We’re always looking for more efficient and customizable manufacturing methods. Many techniques require large runs of identical parts to justify setup costs and material losses. We’re working on approaches that support small to mid-volume production without those drawbacks.

Examples of multilayer membrane electrode assemblies (MEA) like those developed by FuelCellsEtc.

In your view, how are products from FuelCellsEtc helping to advance or accelerate the adoption of clean hydrogen energy worldwide?

We believe we’re training and educating the next generation of electrochemical engineers.
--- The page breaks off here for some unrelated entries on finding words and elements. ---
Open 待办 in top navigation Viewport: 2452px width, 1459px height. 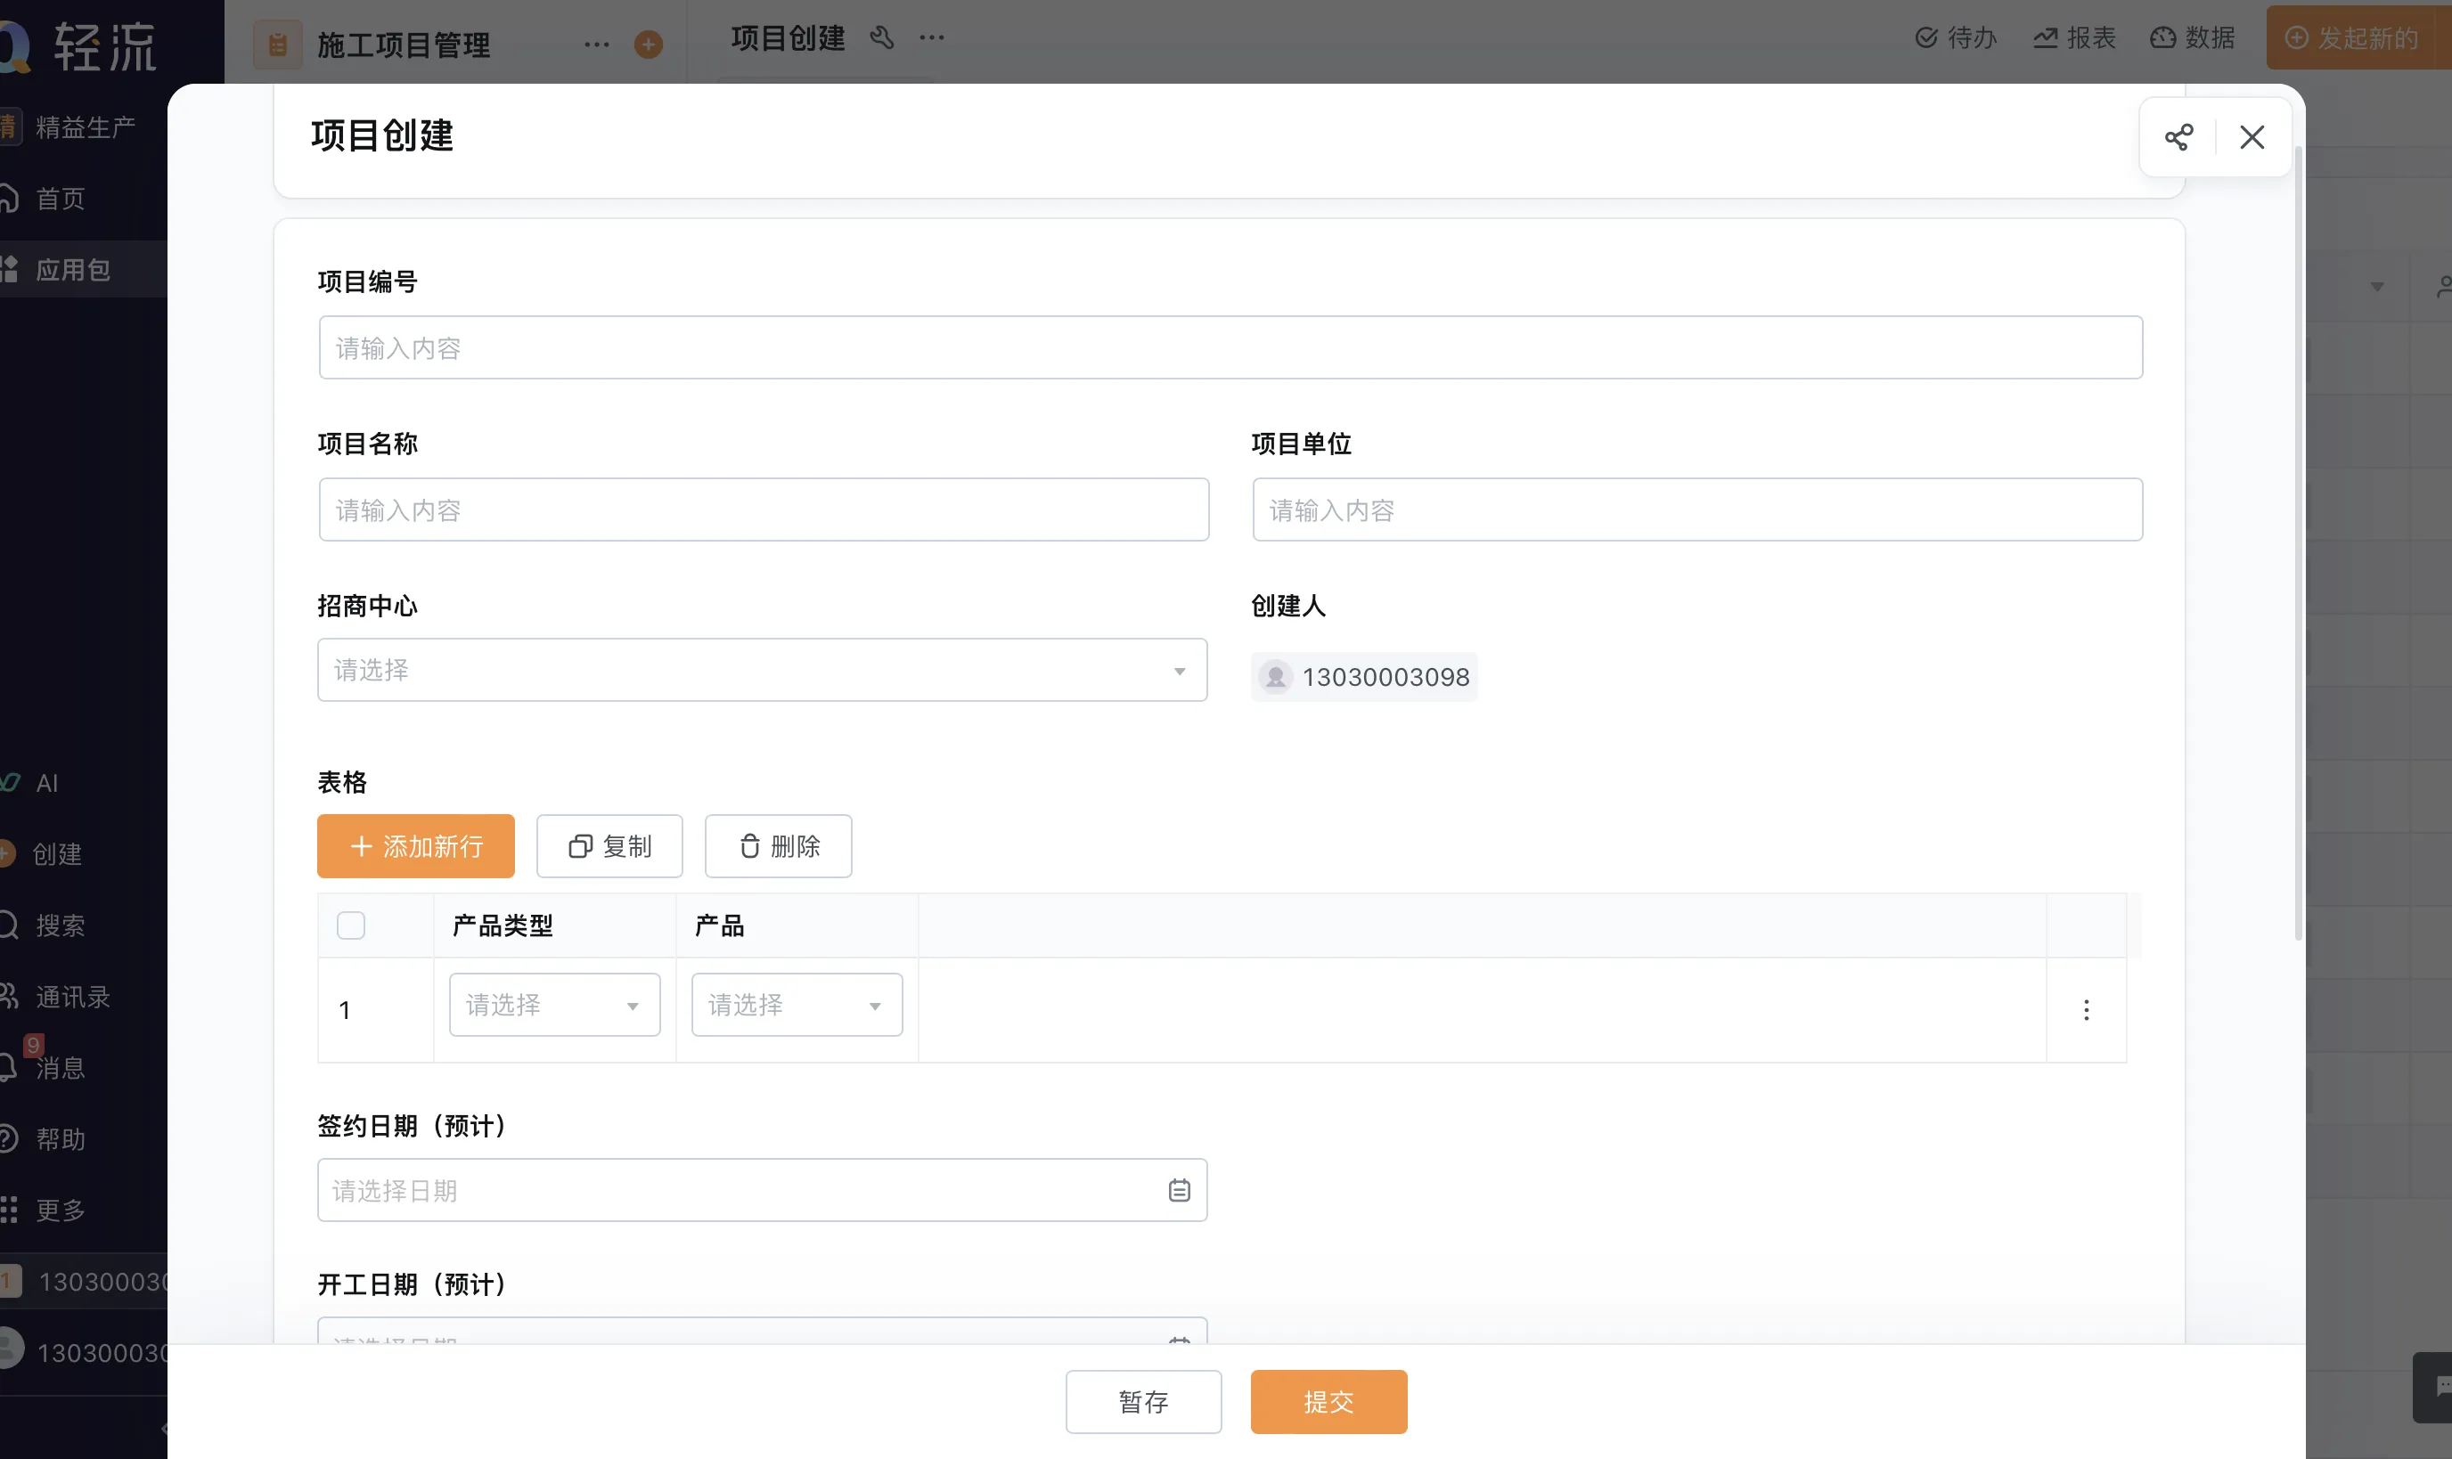[1956, 38]
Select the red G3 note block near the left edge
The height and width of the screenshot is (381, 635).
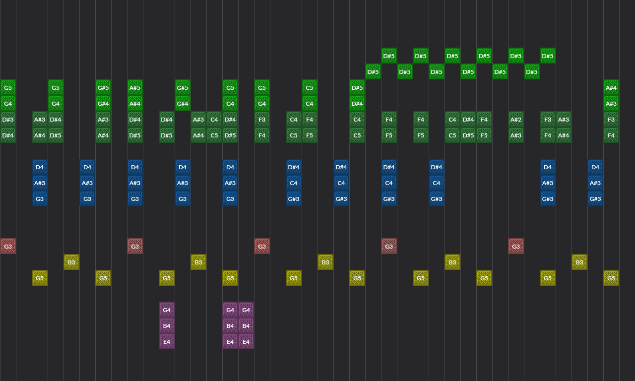(x=7, y=246)
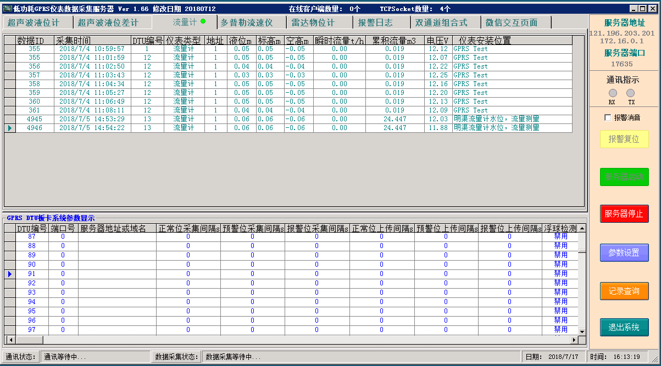Enable the 报警消音 checkbox
661x366 pixels.
coord(608,117)
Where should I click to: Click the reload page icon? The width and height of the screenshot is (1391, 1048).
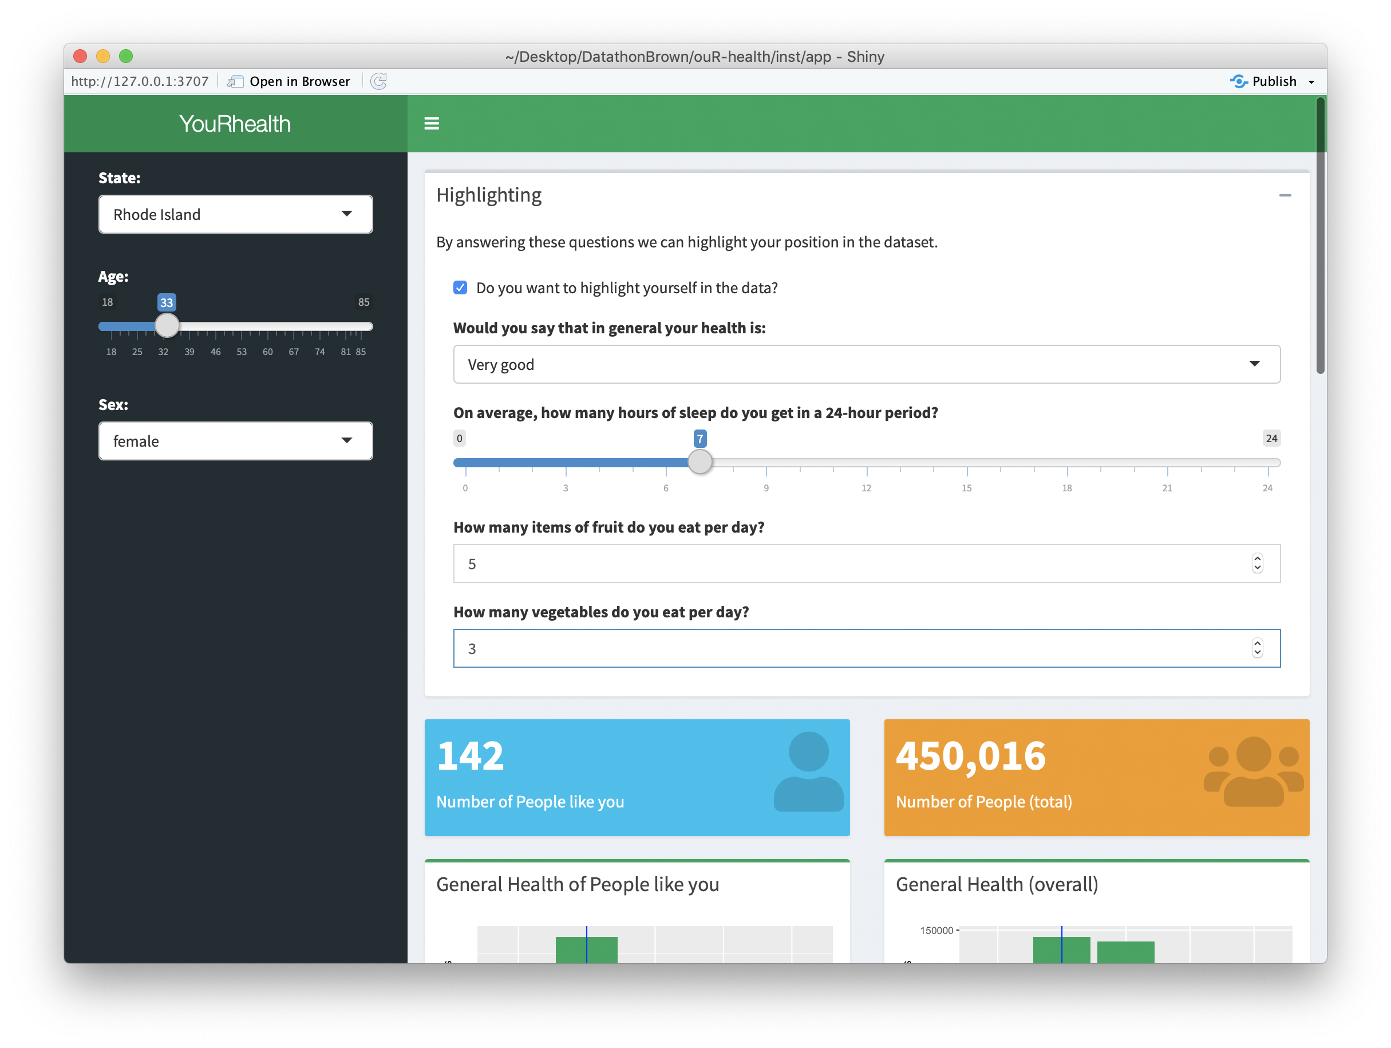coord(379,81)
By engaging with secondary schools and universities globally, we expose students to electrochemistry, hoping to inspire careers that lead to new products and ideas that bring fuel cells and electrolyzers into everyday life.

Can you share examples of how your technology is making a difference in real-world applications—be it in transportation, grid stabilization, research, or another area?

We can’t be too specific due to customer confidentiality, but our products are used in space applications, environmental remediation, and they’re spawning new research papers every day.

As fuel cell and electrolyzer technologies mature, what barriers to broader industry adoption do you most often see, and how is FuelCellsEtc. helping to overcome them?

A basic barrier is unfamiliarity and discomfort with hydrogen gas. Hydrogen gets a bad reputation for flammability, but one stigma we work to dispel is that it’s inherently more dangerous than fuels like gasoline. People are comfortable with gasoline because they deal with it daily in their cars.